Lululemon’u vuran fırtına birçok faktörün birleşiminden kaynaklanıyor. Trump yönetiminin 29 Ağustos 2025’te de minimis muafiyetini kaldırmasıyla birlikte, 800 dolar altındaki gönderiler artık gümrüksüz işleme tabi değil. Bu, 2025 mali yılında 240 milyon dolarlık brüt kâr kaybı ve 2026’ya kadar 320 milyon dolarlık işletme marjı etkisi yarattı. Bu politika, Lululemon’un tedarik zincirine özellikle zarar verdi çünkü şirket daha önce ABD e-ticaret siparişlerinin üçte ikisini Kanada’daki dağıtım merkezlerinden karşılayarak vergilerden kaçınıyordu ve üretimde büyük ölçüde Vietnam’a (%40) ve Çin’e (%28) bağımlıydı.
Jeopolitik baskıların ötesinde, Lululemon dışsal rüzgârları ağırlaştıran içsel stratejik başarısızlıklarla da karşı karşıya. CEO Calvin McDonald, şirketin “gündelik ürünlerde fazla tahmin edilebilir hale geldiğini” ve “yeni trendler yaratma fırsatlarını kaçırdığını” kabul etti.

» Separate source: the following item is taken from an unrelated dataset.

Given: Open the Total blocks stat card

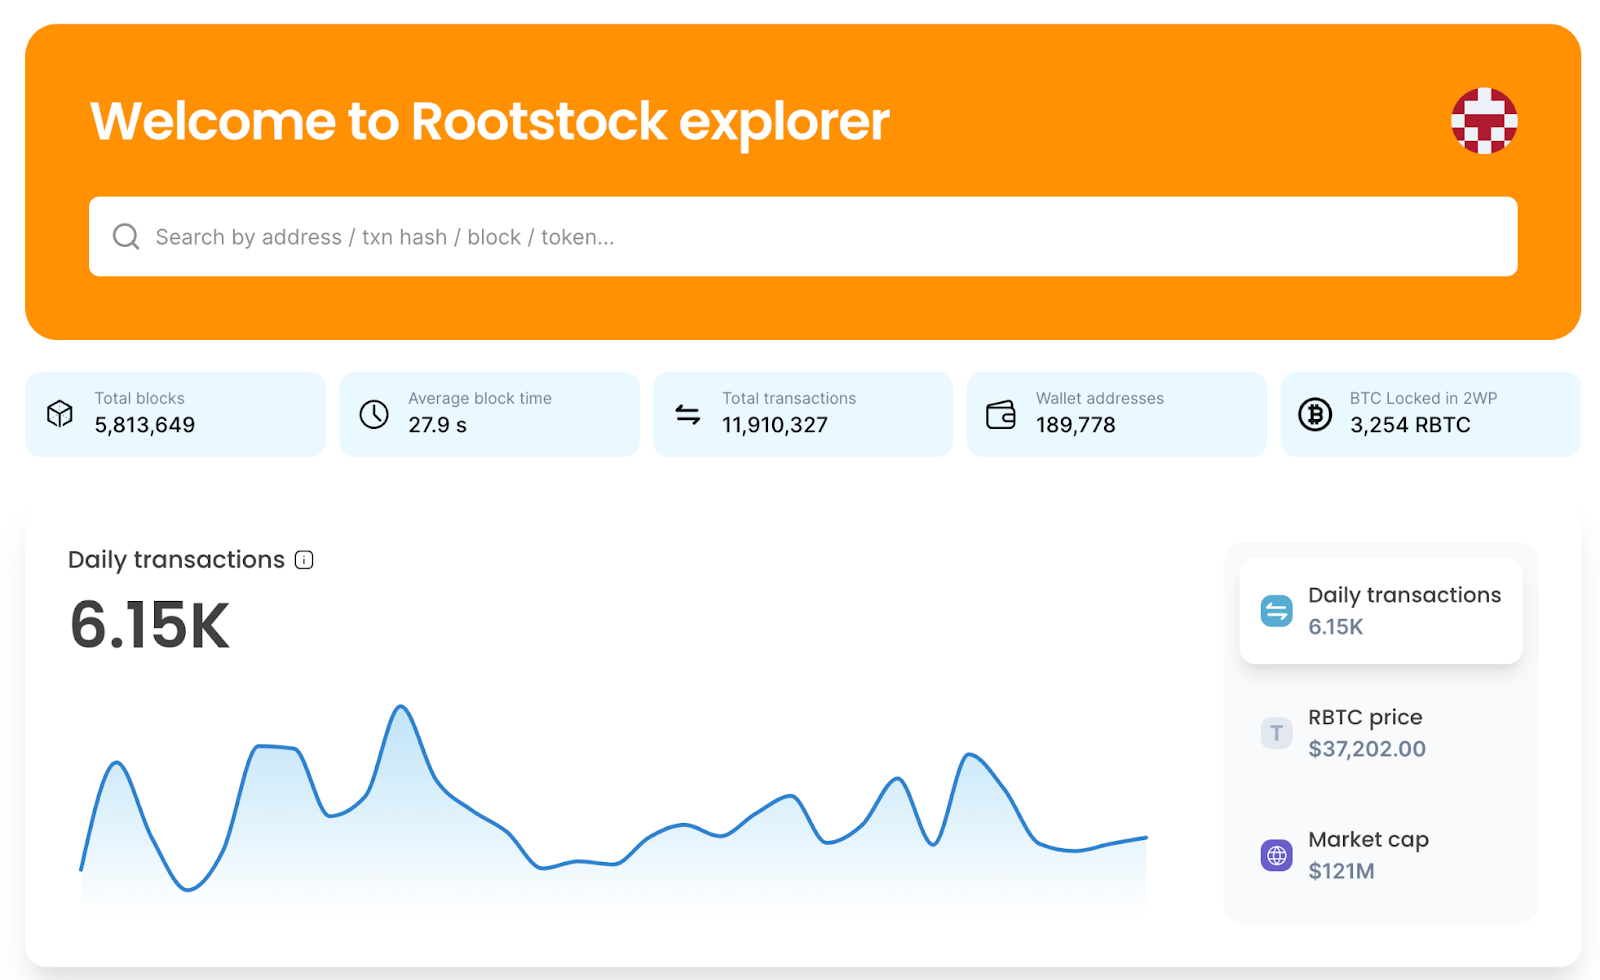Looking at the screenshot, I should 175,413.
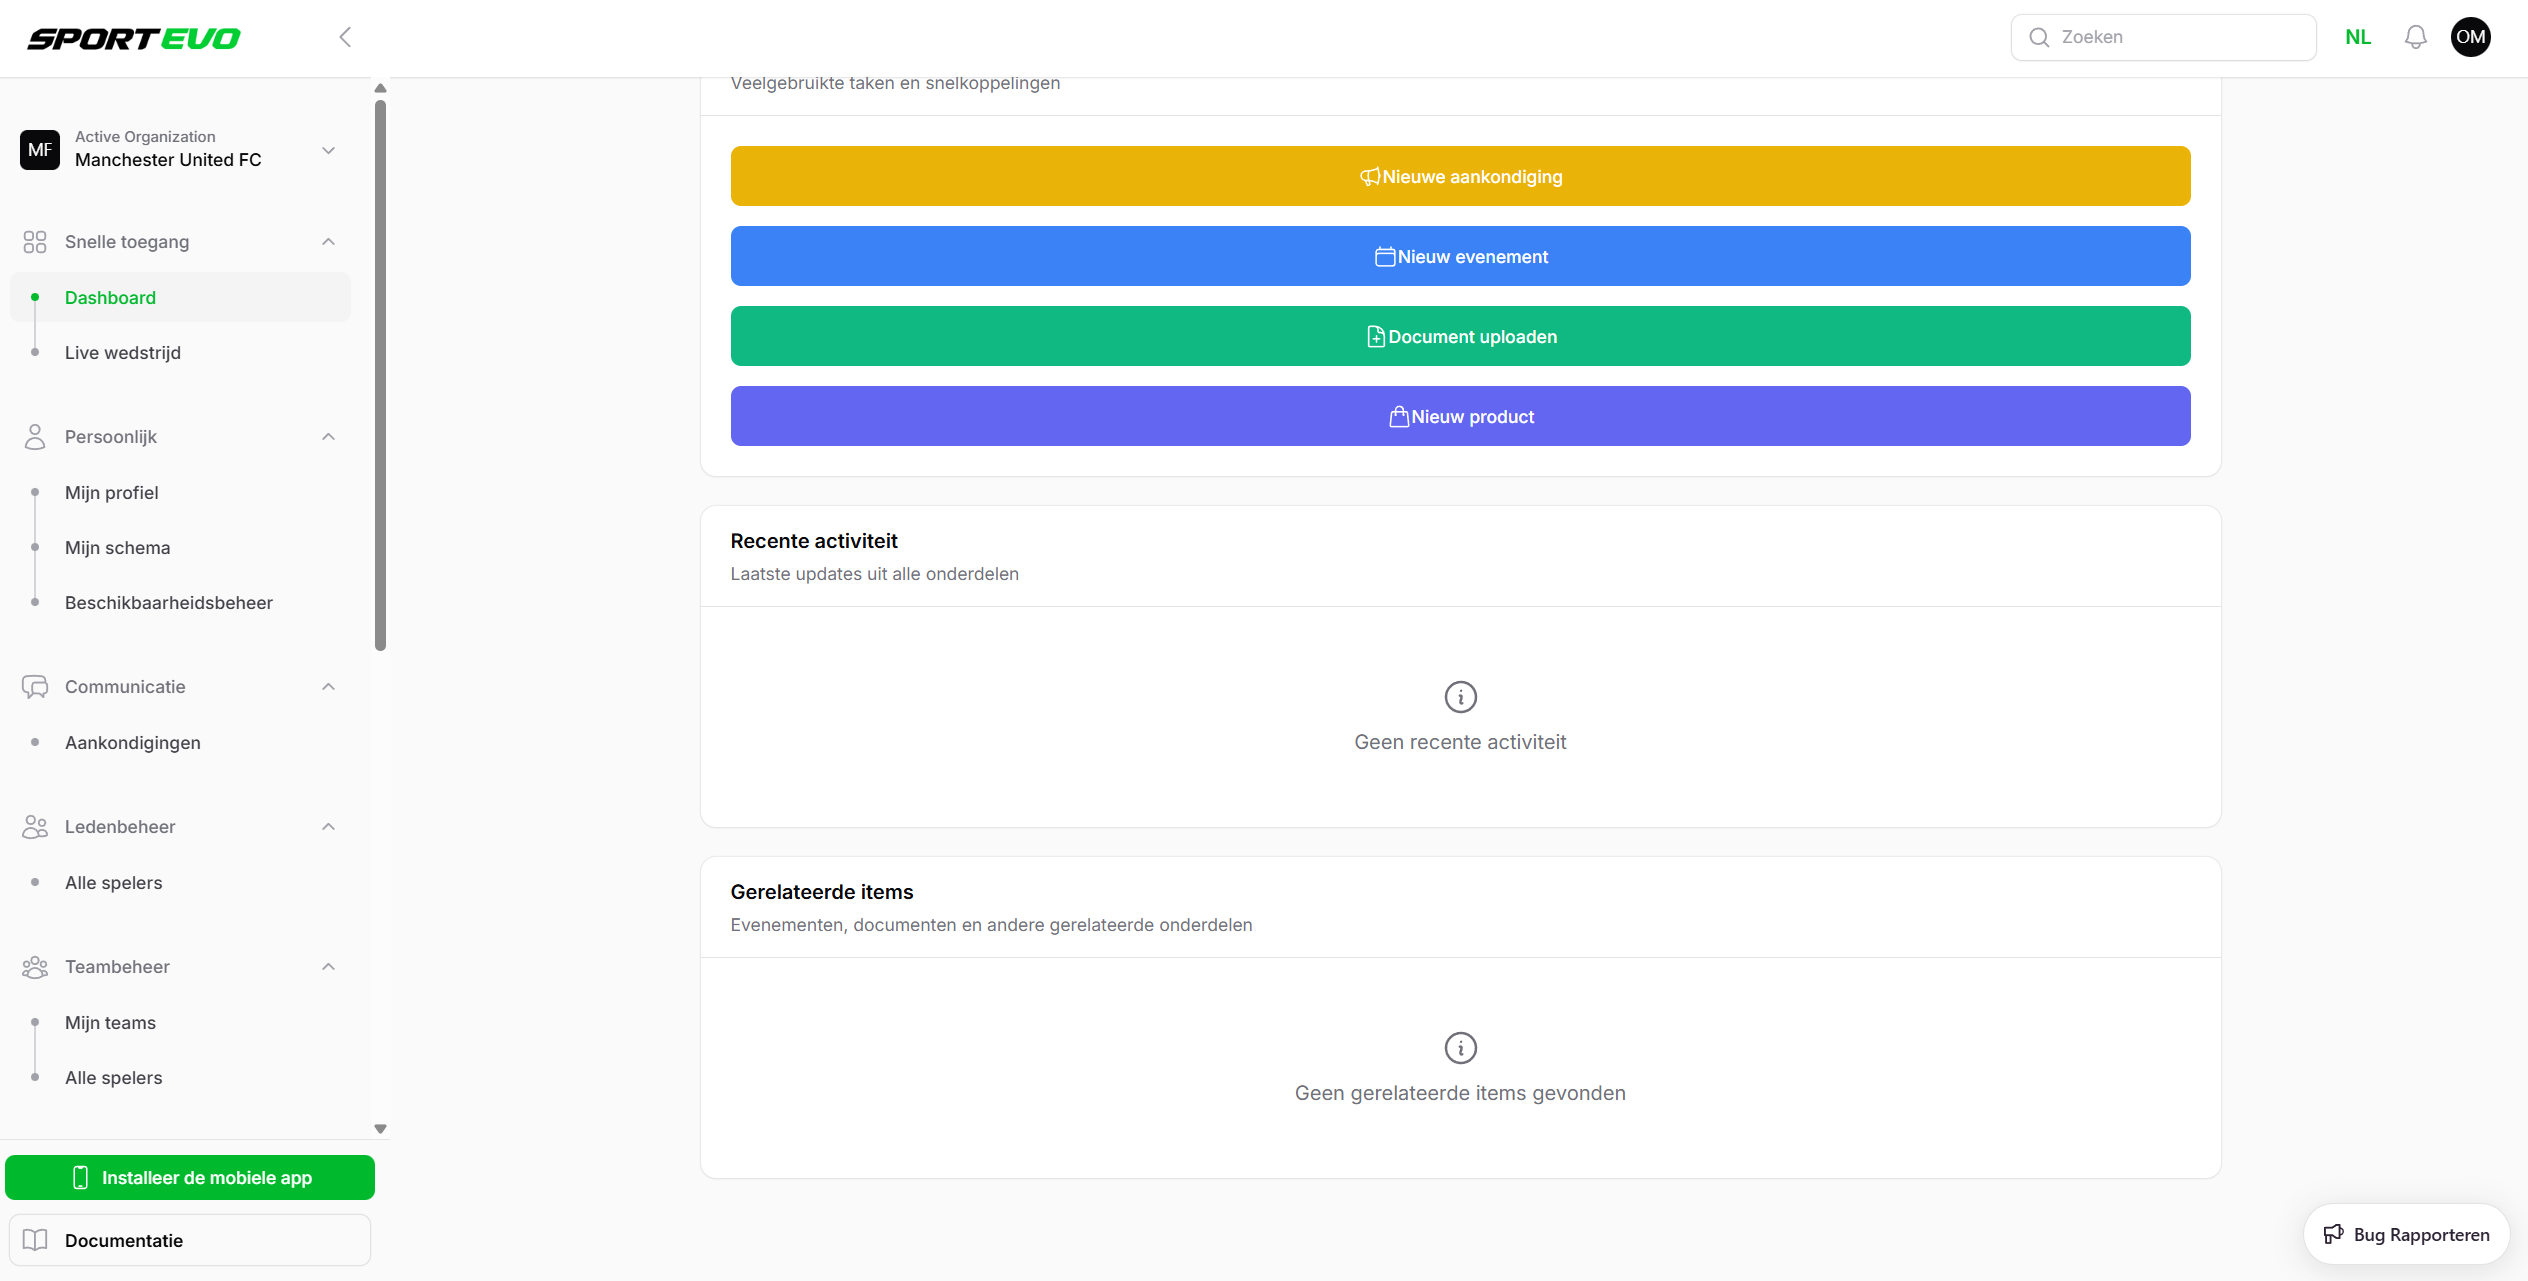Collapse sidebar with the back arrow icon
Screen dimensions: 2528x1281
coord(345,37)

Bu durum, özellikle lounge ve casual giyim kategorisinde (satışların %40’ı) ürün ömürlerinin uzamasına yol açtı. Şirket, premium segmentte Alo Yoga ve Vuori gibi yeni markalardan gelen rekabetle uğraşırken, benzer kumaş teknolojilerini çok daha düşük fiyatlarla sunan özel markaların baskısıyla da mücadele ediyor.
Dünya genelinde 925 patente sahip etkileyici bir portföyü bulunmasına, benzersiz kumaş karışımlarını korumasına ve ZymoChem gibi şirketlerle ortaklık kurarak yeni nesil biyobazlı malzemelere yatırım yapmasına rağmen, Lululemon’un temel sorunu güçlü inovasyon yetenekleri ile bunları trend belirleyen ürünlere dönüştürme konusundaki yetersizliği arasındaki kopukluk. Şirketin gelecekteki stratejisi, üç temel alanda kararlı adımlar atmayı gerektiriyor: ürünleri yenilemek, tarife maliyetlerini dengelemek için stratejik fiyatlandırmayı uygulamak ve tedarik zincirini optimize etmek. Tüm bunlar, Amerikan tüketicilerinin temkinli davrandığı ve Çinli tüketicilerin giderek yerel markaları tercih ettiği zorlu bir makroekonomik ortamda yapılmalı.